=== Given data ===
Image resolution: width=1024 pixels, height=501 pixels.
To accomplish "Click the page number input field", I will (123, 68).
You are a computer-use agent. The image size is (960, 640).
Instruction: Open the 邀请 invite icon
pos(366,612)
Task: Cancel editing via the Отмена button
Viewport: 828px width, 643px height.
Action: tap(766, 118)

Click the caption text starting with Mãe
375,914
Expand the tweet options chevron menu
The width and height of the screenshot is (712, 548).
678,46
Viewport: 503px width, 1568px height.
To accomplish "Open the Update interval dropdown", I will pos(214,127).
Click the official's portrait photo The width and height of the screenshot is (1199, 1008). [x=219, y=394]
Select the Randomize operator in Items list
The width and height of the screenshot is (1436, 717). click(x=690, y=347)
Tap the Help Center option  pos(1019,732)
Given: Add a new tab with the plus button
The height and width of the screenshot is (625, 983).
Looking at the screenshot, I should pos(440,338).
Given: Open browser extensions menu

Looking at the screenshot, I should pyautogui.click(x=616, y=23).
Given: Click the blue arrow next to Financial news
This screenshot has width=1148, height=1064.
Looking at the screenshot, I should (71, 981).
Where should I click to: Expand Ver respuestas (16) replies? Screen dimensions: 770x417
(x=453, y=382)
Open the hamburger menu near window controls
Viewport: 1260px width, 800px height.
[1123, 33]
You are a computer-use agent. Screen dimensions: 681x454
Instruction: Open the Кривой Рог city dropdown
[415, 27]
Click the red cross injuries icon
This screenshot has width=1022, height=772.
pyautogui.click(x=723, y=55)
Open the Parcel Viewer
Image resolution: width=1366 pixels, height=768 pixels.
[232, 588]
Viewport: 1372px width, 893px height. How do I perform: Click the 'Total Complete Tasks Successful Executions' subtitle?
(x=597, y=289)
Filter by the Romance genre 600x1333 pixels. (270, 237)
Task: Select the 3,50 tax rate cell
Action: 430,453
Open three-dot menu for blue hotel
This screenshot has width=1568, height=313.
===
Exercise goal
Extract from the records above the lines from the one containing "Expand the tweet options chevron menu" to the one containing "Click the official's", both lines included, exactly as they appear and with nothing else.

Output of the exercise
Expand the tweet options chevron menu
The width and height of the screenshot is (712, 548).
678,46
Viewport: 503px width, 1568px height.
To accomplish "Open the Update interval dropdown", I will pos(214,127).
Click the official's portrait photo The width and height of the screenshot is (1199, 1008). [x=219, y=394]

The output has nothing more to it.